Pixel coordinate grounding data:
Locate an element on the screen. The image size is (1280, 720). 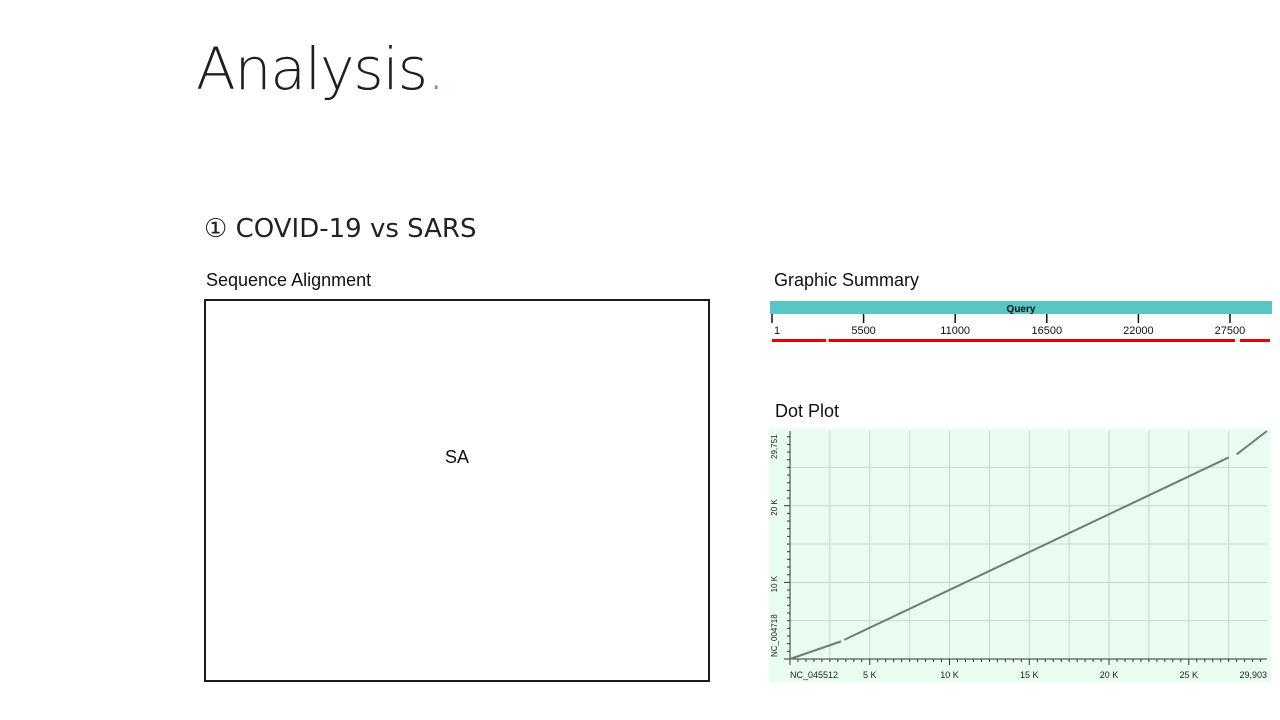
graphic-summary-label: Graphic Summary is located at coordinates (847, 280).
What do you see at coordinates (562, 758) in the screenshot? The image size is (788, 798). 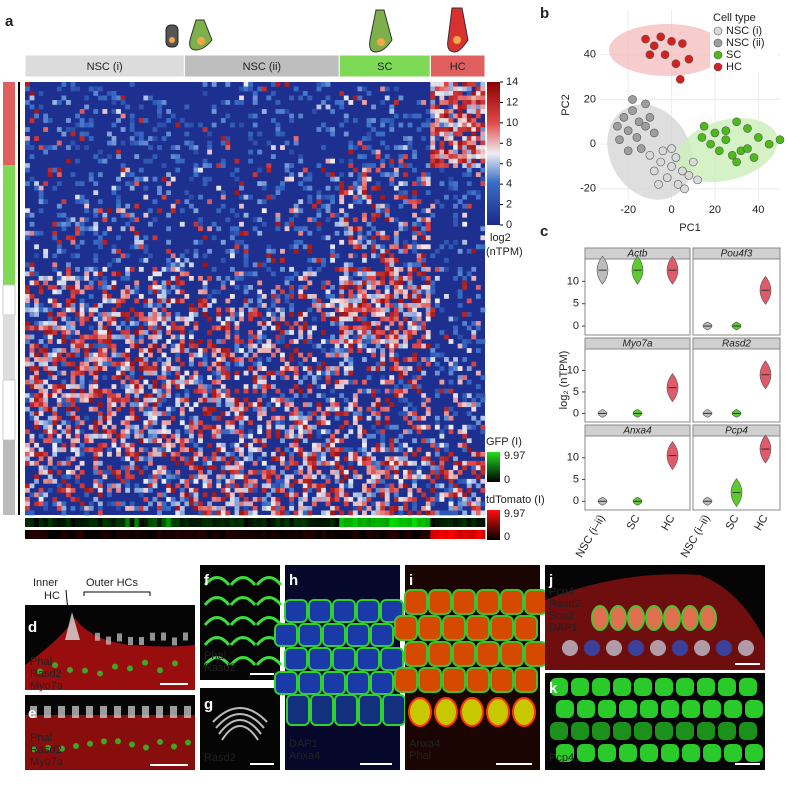 I see `stain-label: Pcp4` at bounding box center [562, 758].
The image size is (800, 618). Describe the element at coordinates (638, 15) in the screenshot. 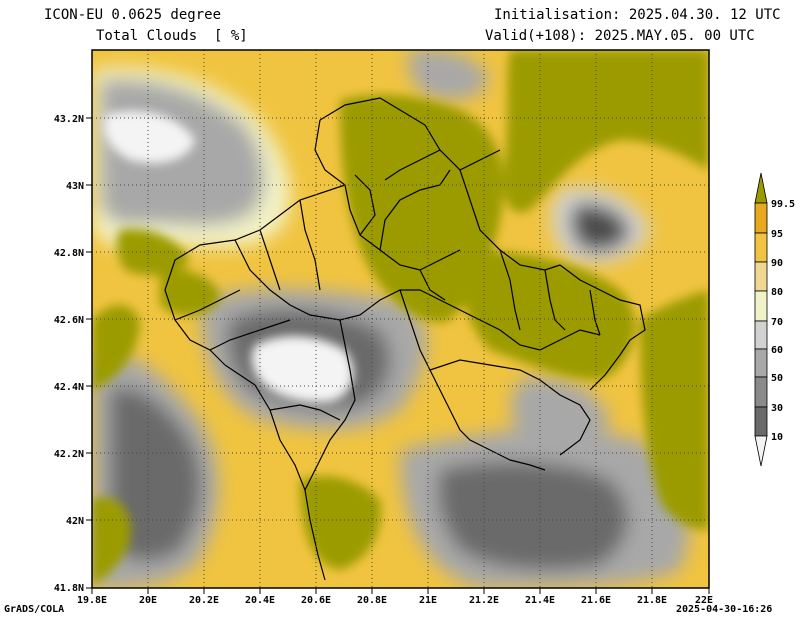

I see `init-time: Initialisation: 2025.04.30. 12 UTC` at that location.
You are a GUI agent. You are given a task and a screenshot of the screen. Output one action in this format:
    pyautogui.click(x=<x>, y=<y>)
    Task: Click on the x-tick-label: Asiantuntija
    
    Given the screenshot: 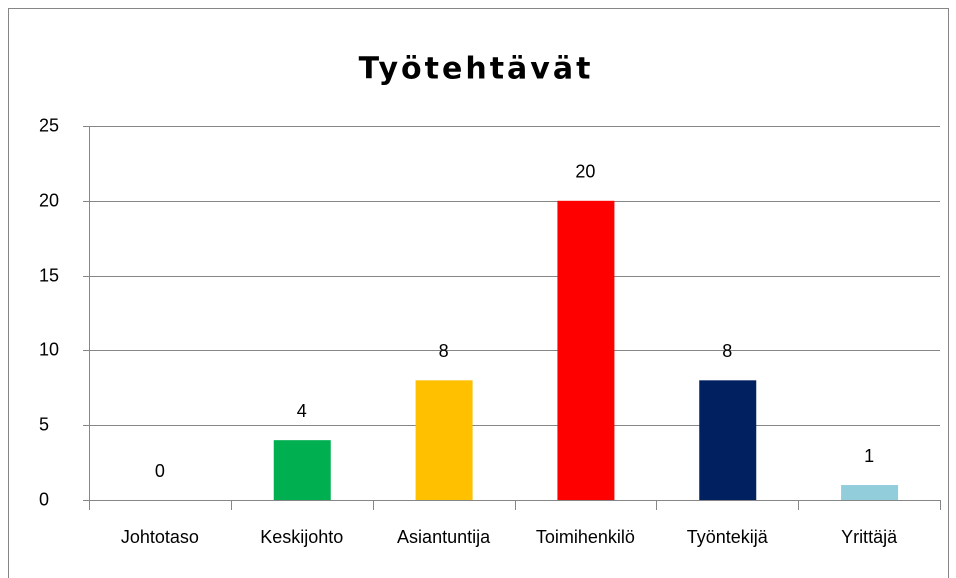 What is the action you would take?
    pyautogui.click(x=444, y=537)
    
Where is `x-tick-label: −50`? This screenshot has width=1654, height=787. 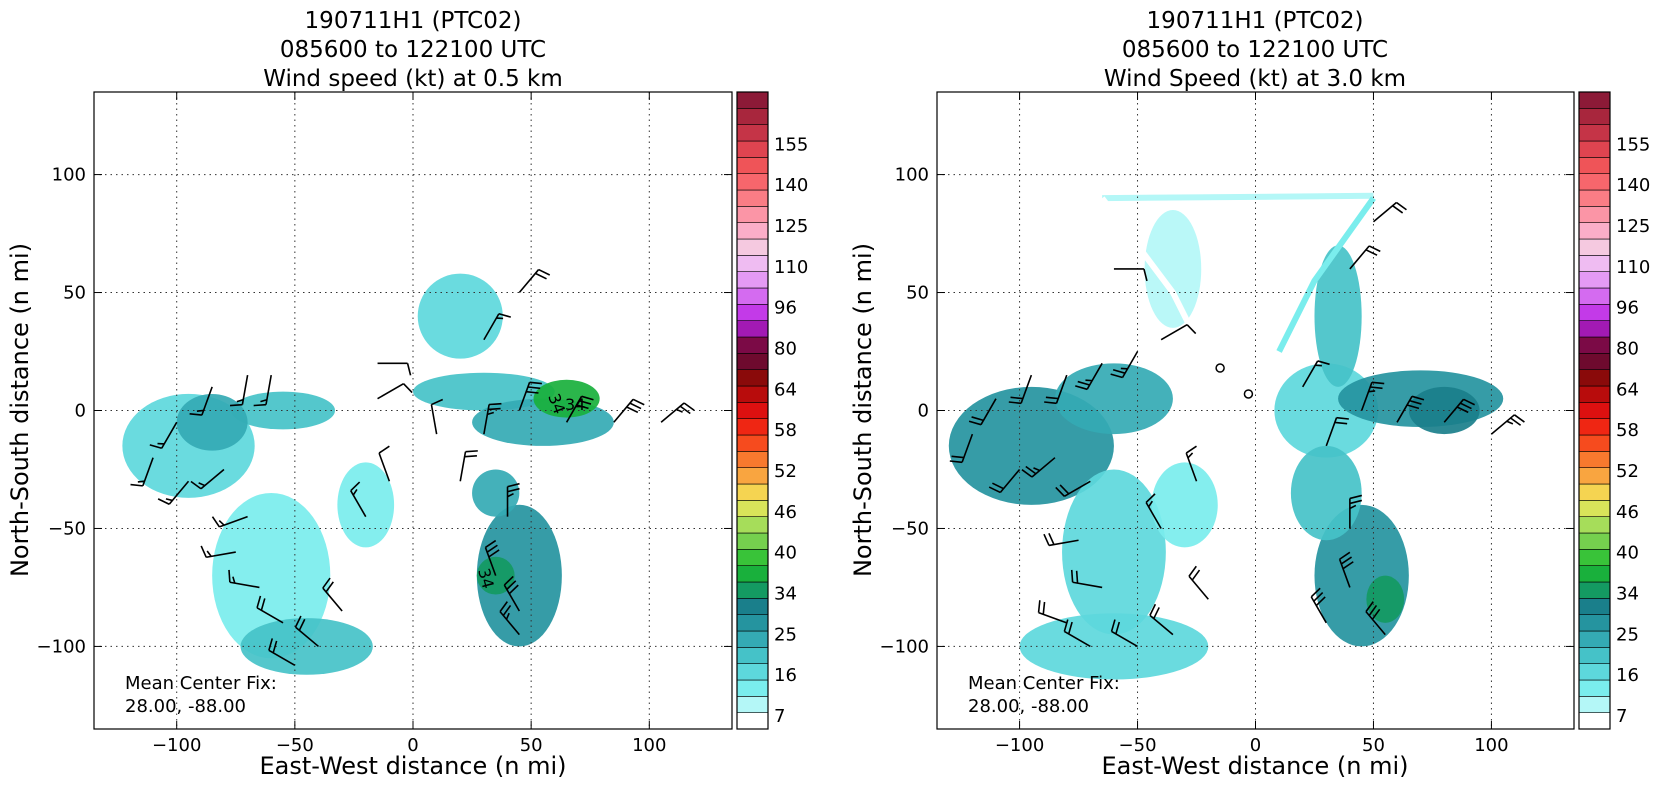 x-tick-label: −50 is located at coordinates (1138, 746).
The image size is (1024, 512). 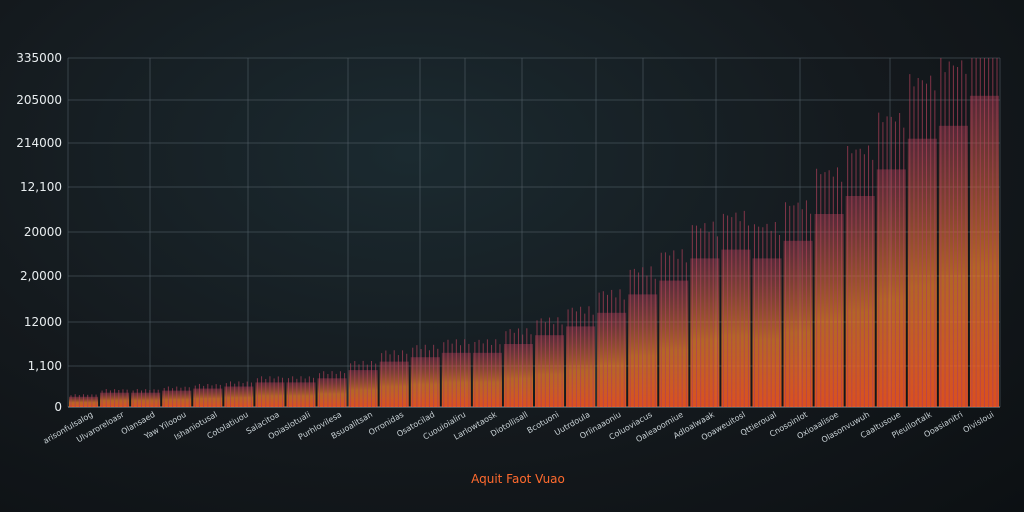 What do you see at coordinates (43, 322) in the screenshot?
I see `y-tick-label: 12000` at bounding box center [43, 322].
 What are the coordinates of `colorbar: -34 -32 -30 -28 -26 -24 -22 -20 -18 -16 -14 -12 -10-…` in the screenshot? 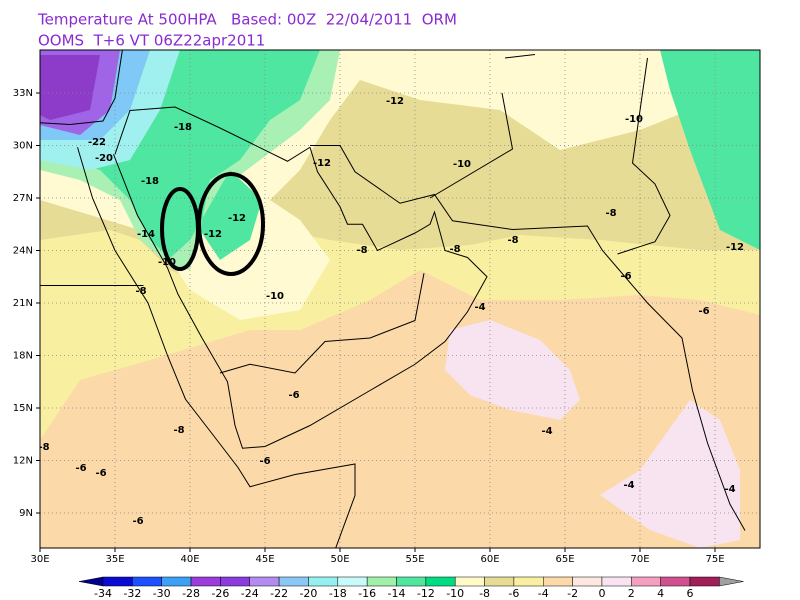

*TASK*: Swap "Describe" for "Identify" in the rows between the line holding "The image size is (800, 618)." and the line holding "at that location.", inclusive, and give those lines again with nothing else altered. Leave the pictures out of your answer.

*ANSWER SECTION*:
The image size is (800, 618). Identify the element at coordinates (638, 15) in the screenshot. 

I see `init-time: Initialisation: 2025.04.30. 12 UTC` at that location.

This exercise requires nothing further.